Silio llegó corriendo.
—¿Mariscal?
—Podemos ser atacados de un momento a otro. ¡Abra los ojos! Cuento con usted, ¿eh?
Morano salió, el ojo negro, las cejas fruncidas, el fusil a la altura de la cadera, dando a todos la reconfortante impresión de que tendrían que pasar sobre su cuerpo para llegar hasta ellos. Cario se precipitó al teléfono para anunciarle a su Antonina que se preparaba a lanzarse, con la cabeza por delante, a la gloria o a la muerte... y quizás a las dos cosas a la vez. Después de esta confidencia, la demasiado sensible esposa del mariscal tuvo que beber tres tazas de café, una detrás de otra, para encontrar fuerzas para arrastrarse hasta la estatuilla de yeso coloreado representando a San Francisco de Asís, a fin de suplicarle que protegiese a su irreemplazable esposo. Intentó incluso seducirlo con la oferta de una colección de cirios de los que —mujer prudente— Antonina no especificó el grosor.

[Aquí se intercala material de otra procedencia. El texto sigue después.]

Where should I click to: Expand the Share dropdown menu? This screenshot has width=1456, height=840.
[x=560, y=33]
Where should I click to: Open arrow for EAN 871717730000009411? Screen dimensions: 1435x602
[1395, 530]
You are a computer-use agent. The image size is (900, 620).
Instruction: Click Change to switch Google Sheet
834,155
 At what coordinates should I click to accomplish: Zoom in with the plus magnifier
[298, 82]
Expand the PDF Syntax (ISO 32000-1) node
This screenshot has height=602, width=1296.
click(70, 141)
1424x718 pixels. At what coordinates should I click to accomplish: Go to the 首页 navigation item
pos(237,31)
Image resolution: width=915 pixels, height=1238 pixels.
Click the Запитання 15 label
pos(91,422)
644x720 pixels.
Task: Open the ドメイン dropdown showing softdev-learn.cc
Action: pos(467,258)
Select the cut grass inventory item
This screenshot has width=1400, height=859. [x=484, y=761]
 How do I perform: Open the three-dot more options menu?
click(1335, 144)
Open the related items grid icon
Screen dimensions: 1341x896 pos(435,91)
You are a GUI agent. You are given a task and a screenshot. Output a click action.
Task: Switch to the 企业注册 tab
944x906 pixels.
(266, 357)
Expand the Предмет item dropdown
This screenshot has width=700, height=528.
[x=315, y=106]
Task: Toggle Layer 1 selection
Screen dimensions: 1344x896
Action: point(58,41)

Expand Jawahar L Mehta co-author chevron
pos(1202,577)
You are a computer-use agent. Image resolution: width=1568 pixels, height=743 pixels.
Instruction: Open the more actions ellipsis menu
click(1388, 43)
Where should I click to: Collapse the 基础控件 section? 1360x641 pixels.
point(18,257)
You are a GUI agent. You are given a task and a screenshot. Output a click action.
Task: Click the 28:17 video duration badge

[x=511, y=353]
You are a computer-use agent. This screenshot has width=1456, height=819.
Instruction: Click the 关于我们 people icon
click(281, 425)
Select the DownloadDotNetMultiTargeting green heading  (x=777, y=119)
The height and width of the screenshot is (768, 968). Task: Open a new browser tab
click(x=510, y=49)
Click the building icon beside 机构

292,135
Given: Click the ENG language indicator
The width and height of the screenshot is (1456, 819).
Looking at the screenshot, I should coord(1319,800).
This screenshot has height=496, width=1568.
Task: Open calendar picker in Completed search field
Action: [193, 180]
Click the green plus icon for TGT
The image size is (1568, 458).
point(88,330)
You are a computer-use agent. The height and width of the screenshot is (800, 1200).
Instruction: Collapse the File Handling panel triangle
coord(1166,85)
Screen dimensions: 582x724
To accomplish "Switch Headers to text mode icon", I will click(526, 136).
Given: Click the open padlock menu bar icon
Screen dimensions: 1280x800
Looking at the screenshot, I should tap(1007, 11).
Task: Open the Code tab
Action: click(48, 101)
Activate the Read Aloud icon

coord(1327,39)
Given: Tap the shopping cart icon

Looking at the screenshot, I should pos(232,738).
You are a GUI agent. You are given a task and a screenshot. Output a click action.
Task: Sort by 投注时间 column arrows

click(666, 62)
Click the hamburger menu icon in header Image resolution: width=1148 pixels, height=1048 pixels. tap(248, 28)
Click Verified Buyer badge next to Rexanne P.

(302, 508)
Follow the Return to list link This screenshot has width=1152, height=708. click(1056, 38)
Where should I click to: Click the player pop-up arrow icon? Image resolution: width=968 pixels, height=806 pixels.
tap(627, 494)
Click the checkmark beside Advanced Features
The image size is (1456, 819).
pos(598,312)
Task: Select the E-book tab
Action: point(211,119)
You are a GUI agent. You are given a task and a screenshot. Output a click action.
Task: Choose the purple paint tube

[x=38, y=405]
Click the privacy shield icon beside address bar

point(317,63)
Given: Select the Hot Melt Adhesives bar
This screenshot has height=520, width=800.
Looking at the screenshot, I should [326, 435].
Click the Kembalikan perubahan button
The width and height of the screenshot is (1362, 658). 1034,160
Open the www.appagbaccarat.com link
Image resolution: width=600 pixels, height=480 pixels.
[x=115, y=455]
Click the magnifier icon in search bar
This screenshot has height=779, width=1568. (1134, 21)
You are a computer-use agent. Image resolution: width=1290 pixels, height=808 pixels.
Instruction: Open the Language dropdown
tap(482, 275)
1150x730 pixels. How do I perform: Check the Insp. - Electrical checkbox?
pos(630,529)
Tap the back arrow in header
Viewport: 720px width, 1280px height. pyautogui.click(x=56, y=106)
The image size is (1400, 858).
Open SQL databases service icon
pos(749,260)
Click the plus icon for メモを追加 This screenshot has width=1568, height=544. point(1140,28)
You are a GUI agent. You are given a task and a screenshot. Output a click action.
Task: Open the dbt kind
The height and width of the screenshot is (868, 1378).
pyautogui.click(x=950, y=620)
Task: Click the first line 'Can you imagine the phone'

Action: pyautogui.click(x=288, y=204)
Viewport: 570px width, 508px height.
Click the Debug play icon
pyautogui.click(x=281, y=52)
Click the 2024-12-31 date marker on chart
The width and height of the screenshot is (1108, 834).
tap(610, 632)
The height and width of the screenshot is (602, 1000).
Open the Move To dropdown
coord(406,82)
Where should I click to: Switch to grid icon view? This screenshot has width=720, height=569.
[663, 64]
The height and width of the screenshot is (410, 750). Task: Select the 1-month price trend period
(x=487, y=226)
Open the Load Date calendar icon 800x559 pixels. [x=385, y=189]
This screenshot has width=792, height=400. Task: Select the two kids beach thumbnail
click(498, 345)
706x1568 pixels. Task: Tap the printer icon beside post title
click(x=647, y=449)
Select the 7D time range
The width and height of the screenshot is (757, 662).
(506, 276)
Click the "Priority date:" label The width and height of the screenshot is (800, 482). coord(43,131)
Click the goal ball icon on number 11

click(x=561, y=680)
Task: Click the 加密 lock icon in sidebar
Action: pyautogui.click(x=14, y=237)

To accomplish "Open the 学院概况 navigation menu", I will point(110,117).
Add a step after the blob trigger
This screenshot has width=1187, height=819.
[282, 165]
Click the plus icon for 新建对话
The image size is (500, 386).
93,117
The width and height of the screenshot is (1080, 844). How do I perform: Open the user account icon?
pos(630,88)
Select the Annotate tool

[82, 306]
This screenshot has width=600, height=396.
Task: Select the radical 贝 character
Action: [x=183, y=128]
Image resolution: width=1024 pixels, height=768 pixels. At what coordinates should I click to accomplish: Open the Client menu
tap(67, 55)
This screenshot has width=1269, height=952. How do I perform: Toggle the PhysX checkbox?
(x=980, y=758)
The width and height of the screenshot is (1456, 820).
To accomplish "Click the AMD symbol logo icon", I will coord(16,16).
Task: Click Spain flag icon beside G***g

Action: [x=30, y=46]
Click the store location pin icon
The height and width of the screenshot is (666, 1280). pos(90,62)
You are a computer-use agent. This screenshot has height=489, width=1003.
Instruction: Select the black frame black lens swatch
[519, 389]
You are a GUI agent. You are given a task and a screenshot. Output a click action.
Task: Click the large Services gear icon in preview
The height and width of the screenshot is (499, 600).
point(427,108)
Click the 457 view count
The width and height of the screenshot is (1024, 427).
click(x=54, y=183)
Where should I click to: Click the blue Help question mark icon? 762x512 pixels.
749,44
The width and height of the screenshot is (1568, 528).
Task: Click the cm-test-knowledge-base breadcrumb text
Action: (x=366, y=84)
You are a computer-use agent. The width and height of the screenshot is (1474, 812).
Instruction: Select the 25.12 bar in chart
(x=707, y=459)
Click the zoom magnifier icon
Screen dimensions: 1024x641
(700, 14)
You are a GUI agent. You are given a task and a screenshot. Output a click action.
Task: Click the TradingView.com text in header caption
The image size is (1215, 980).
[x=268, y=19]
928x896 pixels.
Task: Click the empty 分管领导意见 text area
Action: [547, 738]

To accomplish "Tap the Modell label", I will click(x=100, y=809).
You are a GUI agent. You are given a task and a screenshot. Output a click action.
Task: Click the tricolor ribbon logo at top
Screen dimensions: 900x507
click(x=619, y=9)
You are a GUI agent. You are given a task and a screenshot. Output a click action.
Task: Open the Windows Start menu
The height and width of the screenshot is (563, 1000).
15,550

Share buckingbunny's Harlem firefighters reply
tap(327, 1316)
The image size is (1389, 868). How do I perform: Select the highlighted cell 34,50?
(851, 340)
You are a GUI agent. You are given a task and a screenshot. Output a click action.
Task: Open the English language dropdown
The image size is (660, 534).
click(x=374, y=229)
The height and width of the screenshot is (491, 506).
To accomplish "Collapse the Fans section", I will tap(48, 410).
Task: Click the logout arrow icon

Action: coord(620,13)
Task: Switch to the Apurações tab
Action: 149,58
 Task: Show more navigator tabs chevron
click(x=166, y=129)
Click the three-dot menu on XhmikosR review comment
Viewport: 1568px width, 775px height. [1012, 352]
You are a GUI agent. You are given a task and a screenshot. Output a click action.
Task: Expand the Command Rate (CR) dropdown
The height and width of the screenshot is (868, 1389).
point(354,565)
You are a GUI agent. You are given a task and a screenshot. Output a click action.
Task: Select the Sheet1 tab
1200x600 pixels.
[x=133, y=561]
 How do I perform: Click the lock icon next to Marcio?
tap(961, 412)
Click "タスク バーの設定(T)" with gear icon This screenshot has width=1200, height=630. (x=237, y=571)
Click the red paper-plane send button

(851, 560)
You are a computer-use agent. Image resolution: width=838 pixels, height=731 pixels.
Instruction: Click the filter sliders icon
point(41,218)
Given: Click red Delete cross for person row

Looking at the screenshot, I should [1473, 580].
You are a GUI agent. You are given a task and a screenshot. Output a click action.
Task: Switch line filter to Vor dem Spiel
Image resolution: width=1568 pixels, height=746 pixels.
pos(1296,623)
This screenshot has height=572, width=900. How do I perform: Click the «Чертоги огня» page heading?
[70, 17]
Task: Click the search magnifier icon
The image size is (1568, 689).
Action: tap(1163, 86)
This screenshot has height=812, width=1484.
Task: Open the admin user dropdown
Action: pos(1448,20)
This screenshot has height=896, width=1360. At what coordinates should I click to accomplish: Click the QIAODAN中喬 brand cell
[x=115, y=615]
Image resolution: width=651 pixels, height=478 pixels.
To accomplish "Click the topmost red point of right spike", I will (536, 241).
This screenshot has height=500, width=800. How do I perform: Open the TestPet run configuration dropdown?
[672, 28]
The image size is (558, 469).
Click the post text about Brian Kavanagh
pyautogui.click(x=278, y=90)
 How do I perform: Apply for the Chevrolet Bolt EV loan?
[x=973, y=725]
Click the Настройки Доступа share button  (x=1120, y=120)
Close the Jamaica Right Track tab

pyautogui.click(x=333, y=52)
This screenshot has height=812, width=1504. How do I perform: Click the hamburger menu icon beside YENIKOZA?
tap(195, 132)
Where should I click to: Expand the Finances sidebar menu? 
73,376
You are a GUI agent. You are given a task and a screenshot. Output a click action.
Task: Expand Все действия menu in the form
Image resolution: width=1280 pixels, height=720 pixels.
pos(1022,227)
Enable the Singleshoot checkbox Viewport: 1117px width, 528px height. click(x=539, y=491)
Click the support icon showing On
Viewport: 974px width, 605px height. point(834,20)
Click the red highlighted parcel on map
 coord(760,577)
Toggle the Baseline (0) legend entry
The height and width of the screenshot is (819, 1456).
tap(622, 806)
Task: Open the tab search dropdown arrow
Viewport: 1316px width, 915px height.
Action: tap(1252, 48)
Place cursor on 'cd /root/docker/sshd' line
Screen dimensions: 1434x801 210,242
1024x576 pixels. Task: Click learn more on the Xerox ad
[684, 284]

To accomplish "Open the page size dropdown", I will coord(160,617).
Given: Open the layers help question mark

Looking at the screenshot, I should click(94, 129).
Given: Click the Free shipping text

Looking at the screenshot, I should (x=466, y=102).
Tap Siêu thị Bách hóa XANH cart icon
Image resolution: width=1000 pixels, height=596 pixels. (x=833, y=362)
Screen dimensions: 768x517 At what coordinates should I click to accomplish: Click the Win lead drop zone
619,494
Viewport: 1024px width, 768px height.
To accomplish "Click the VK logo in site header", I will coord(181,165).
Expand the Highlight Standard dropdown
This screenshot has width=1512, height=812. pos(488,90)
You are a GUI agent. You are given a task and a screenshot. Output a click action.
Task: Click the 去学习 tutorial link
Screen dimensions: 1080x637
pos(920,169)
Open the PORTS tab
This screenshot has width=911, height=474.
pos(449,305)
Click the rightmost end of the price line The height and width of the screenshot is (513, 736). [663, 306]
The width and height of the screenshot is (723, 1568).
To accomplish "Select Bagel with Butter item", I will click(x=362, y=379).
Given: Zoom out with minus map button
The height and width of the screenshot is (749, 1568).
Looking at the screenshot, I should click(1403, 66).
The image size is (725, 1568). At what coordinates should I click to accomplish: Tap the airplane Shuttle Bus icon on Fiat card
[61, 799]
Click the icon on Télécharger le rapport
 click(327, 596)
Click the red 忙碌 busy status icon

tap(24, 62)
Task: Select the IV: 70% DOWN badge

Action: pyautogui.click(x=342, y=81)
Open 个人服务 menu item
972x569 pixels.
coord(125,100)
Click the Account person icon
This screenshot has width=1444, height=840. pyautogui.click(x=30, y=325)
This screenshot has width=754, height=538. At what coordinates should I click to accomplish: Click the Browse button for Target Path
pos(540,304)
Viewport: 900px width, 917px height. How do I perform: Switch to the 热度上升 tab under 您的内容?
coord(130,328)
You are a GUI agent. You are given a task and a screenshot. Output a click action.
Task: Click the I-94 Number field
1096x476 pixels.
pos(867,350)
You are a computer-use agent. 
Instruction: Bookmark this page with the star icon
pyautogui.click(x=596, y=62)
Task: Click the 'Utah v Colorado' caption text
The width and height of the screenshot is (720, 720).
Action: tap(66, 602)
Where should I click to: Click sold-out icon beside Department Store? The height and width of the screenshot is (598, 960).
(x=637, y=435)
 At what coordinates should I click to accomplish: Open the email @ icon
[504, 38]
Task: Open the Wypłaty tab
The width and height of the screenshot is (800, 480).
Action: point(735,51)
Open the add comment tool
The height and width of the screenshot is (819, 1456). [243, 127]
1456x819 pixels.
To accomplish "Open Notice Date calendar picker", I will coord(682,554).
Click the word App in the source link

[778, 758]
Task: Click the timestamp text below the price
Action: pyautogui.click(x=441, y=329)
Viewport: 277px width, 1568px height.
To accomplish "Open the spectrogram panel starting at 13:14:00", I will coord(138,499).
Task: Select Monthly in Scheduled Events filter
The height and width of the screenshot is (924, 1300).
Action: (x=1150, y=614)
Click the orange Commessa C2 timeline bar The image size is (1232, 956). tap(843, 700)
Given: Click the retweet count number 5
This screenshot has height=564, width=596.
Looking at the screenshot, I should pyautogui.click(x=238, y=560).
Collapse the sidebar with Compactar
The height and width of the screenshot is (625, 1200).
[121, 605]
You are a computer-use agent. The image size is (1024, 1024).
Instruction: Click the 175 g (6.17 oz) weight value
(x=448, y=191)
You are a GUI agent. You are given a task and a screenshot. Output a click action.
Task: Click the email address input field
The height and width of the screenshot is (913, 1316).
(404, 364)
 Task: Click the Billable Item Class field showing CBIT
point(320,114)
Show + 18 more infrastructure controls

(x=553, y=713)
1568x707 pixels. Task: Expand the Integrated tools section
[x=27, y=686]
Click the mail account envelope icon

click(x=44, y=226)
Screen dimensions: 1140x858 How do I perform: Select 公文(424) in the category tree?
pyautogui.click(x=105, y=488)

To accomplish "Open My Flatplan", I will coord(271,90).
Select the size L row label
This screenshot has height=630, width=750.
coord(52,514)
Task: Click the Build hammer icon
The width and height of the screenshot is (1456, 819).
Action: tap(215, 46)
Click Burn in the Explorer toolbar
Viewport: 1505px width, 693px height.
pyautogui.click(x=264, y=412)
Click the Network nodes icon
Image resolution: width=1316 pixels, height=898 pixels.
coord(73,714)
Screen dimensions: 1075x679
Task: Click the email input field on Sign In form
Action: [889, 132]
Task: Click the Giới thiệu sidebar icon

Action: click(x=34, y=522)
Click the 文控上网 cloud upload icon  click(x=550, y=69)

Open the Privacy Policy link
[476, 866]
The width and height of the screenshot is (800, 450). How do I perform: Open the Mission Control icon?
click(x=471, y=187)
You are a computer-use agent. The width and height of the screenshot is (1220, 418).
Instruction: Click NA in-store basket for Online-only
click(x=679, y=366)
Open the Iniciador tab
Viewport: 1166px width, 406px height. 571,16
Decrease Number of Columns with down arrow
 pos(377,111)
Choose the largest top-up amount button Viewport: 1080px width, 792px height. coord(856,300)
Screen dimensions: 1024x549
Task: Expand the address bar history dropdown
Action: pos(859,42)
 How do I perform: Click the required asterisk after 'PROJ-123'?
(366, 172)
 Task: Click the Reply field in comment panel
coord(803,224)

Natacha llegó la primera a Cá Capuzzi, ganando por poco a Hunter. No tuvo tiempo más que de tirarse detrás de un enorme áloe para no ser sorprendida por su rival. El inglés, lejos de pensar que estaba siendo espiado, reflexionaba sobre la mejor manera de penetrar en la villa sin atraer la atención de sus ocupantes, cuando al ver a Morton que llegaba, las manos en los bolsillos, mascando su chewing-gum, se aceleró su ritmo cardiaco. Seguramente, el americano mantenía hacia él los mismos sentimientos que Hunter hacia Natacha, y por razones idénticas. Para estar preparado a toda eventualidad, Ronald tomó su revólver, pues no quería que Mike le cogiera desprevenido. Desde luego, sentía algunos remordimientos ante la perspectiva de disparar sobre él, mas la vuelta a Cockermouth era a ese precio.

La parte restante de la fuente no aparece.